I am trying to build a univariate encoder-decoder LSTM model. I got this error again and again:
ValueError: Input contains NaN, infinity or a value too large for dtype('float32').
I have already searched and read the other posts who asked about the same error, however, I am sure the data hasn't any nan values.
The nan value resulted because of the LSTM hidden computations What's make me sure about this is that:
I did a loop for each epoch to call model.fit
and print the history.
for j in range(numEpoch):
history = model.fit(trX, targetTRAIN, epochs=1, batch_size=batchSize, verbose=0, shuffle=False, validation_split=valdSplit)
print(history.history)
It works well till about numEpoch
=610 (sorry I forgot the exact number) then it started showing nan
as validation loss.
Here is my model definition:
numEpoch = 2000
batchSize = 1
actFunc = 'relu'
valdSplit=0.1
dropOutRate=0.2
optimizer = SGD(lr=0.01, momentum=0.9)
model = Sequential()
randSeed = randSeed + 1
kernelInitializer = RandomNormal(seed=randSeed)

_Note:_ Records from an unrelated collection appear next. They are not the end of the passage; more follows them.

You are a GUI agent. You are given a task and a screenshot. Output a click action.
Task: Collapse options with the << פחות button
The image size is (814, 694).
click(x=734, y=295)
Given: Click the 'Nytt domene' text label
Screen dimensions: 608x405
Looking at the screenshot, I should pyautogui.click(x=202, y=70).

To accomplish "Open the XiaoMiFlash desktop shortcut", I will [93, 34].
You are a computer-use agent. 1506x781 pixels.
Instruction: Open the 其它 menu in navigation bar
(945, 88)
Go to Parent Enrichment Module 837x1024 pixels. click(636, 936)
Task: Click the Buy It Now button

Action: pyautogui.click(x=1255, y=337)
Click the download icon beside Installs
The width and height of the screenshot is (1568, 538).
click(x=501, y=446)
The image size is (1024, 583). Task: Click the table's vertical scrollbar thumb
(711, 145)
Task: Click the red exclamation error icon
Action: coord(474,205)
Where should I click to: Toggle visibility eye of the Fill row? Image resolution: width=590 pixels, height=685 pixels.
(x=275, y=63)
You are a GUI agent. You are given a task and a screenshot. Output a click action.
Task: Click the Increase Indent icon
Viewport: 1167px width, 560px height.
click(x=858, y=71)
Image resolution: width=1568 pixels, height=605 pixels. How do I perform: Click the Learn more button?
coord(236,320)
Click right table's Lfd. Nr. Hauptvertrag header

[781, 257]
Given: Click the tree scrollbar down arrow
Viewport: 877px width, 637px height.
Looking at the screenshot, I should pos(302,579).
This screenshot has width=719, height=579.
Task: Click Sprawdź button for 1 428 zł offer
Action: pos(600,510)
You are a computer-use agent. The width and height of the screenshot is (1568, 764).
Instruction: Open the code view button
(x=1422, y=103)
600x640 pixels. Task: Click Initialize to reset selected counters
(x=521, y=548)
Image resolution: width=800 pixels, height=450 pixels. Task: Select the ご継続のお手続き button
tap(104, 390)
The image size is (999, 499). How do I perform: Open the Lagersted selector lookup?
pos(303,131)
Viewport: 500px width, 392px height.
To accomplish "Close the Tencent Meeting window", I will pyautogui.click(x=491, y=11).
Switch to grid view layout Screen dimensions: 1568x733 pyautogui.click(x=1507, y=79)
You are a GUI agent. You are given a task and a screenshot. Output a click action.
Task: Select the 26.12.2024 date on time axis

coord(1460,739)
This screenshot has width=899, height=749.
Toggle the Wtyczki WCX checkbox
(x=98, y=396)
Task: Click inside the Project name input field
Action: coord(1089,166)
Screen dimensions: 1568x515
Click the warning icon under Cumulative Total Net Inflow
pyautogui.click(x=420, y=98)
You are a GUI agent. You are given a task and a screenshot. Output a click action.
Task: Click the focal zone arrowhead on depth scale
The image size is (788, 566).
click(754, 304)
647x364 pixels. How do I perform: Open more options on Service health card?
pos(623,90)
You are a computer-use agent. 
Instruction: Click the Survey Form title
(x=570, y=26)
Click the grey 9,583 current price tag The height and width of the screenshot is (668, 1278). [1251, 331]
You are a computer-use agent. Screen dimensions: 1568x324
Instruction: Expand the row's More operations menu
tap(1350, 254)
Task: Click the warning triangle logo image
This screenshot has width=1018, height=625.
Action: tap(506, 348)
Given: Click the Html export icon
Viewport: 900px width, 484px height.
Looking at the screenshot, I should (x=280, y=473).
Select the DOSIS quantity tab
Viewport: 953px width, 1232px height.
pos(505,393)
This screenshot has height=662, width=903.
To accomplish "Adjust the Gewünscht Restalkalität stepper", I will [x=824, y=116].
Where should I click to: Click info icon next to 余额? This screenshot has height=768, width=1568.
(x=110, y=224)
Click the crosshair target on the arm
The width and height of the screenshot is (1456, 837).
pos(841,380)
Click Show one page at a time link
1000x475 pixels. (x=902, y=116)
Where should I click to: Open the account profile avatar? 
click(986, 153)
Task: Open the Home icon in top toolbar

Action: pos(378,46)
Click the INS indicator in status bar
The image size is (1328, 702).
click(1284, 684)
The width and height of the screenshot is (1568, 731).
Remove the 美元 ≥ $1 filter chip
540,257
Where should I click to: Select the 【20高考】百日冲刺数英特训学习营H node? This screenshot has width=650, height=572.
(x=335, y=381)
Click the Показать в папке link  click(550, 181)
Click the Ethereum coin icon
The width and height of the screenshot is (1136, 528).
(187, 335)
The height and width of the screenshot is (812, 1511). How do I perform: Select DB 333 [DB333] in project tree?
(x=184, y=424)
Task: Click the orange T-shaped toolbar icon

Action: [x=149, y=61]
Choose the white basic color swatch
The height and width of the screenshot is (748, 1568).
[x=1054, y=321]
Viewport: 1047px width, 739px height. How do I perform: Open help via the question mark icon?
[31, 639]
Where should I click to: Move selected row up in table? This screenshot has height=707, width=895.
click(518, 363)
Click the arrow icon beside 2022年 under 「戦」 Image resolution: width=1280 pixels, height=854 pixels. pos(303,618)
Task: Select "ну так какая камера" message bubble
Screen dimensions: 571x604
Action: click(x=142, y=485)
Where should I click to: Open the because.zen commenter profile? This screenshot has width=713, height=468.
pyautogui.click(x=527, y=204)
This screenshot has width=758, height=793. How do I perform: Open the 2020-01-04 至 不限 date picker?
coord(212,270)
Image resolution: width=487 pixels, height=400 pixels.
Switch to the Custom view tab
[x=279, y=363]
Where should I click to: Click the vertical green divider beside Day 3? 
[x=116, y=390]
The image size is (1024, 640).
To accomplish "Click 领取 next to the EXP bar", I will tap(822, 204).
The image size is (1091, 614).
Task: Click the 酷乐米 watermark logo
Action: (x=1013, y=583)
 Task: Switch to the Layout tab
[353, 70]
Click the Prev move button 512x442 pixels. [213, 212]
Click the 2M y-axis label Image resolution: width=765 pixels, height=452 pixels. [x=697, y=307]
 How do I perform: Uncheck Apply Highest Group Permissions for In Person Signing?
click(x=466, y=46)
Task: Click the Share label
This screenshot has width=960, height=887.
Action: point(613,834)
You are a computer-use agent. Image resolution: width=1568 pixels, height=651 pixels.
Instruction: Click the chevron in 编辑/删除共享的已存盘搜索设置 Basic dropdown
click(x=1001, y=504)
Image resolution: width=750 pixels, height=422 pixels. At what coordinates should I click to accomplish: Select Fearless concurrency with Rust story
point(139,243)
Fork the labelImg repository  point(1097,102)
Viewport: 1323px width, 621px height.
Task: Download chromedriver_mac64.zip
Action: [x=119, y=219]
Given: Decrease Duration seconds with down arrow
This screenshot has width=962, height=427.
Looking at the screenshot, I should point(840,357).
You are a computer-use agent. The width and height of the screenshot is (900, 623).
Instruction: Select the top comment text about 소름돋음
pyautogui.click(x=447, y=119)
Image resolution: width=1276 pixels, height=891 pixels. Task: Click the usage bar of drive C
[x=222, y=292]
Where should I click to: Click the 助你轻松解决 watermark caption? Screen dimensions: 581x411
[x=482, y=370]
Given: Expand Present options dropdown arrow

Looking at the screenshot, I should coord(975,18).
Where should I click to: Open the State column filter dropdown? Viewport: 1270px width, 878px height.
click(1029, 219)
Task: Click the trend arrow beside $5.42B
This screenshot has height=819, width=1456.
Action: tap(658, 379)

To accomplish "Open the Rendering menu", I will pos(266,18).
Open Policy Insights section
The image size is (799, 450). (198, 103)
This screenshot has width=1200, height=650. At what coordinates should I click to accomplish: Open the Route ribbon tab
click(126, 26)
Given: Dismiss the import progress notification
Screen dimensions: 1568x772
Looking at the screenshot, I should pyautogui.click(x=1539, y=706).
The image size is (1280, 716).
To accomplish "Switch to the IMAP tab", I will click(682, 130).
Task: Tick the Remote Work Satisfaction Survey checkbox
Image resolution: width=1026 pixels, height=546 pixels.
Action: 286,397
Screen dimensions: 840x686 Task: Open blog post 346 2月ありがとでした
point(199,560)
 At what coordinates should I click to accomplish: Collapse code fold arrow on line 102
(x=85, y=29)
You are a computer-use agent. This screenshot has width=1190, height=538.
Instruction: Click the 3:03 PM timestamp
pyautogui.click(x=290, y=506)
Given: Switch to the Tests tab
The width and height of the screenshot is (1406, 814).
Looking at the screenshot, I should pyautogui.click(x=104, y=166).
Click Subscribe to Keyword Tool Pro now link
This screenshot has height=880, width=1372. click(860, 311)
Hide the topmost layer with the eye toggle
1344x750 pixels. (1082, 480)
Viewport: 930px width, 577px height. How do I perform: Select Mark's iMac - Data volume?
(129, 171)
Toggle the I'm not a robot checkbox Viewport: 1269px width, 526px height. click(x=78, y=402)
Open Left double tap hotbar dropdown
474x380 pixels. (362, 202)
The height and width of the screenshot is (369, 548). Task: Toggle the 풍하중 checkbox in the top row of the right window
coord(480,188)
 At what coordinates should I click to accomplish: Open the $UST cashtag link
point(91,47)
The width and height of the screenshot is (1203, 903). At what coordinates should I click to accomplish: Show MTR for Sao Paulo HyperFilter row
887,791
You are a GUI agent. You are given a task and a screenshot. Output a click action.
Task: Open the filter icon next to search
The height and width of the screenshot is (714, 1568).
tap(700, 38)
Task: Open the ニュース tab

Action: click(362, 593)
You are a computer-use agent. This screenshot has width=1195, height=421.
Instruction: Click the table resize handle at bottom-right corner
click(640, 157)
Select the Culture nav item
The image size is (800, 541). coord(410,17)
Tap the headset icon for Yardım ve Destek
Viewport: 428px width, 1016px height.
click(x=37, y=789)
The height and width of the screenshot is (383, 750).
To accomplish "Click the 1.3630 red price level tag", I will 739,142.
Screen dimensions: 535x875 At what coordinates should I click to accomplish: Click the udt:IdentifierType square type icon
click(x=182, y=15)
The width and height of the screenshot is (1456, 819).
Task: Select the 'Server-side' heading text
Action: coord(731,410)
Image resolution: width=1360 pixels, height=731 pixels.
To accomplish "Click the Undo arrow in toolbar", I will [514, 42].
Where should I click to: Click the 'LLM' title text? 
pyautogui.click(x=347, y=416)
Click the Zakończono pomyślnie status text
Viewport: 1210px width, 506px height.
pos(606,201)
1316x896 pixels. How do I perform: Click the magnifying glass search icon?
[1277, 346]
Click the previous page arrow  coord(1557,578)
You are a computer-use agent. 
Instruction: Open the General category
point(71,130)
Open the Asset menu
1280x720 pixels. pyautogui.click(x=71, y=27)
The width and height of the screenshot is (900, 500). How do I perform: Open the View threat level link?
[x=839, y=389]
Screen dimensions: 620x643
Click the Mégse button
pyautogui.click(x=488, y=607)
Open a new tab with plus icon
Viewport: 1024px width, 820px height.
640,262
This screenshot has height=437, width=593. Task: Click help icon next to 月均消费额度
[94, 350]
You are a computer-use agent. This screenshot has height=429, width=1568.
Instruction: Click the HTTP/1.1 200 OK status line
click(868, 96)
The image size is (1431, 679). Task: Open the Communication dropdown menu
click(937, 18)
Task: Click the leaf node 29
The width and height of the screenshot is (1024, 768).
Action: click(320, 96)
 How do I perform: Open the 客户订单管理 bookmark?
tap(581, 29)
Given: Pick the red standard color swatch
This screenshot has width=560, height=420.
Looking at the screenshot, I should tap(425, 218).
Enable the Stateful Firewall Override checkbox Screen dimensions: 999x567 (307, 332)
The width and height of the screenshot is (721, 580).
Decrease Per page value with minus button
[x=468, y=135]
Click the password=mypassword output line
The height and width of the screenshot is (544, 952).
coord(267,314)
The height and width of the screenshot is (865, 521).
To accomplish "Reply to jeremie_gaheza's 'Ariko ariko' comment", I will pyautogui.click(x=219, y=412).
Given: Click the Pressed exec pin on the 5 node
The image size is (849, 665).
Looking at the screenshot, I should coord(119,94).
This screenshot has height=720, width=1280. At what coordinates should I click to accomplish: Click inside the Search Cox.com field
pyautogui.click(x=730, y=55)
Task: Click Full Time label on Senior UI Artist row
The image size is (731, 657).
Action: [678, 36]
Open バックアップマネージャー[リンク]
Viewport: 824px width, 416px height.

model.add(LSTM(30, batch_input_shape=(batchSize, timeStep, numFeat), activation=actFunc, kernel_initializer=kernelInitializer, dropout=dropOutRate,stateful=True , return_sequences=True))
model.add(Dropout(dropOutRate))
model.add(LSTM(20, kernel_initializer=kernelInitializer, stateful=False ,activation=actFunc, return_sequences=False))
model.add(Dropout(dropOutRate))
randSeed = randSeed + 1
kernelInitializer = RandomNormal(seed=randSeed)
model.add(Dense(numFeat, kernel_initializer=kernelInitializer, activation='linear'))
model.compile(loss='mean_squared_error', optimizer=optimizer, metrics=['accuracy'])
Train_X
shape is (362, 3, 27)
I am happy to give more details if needed.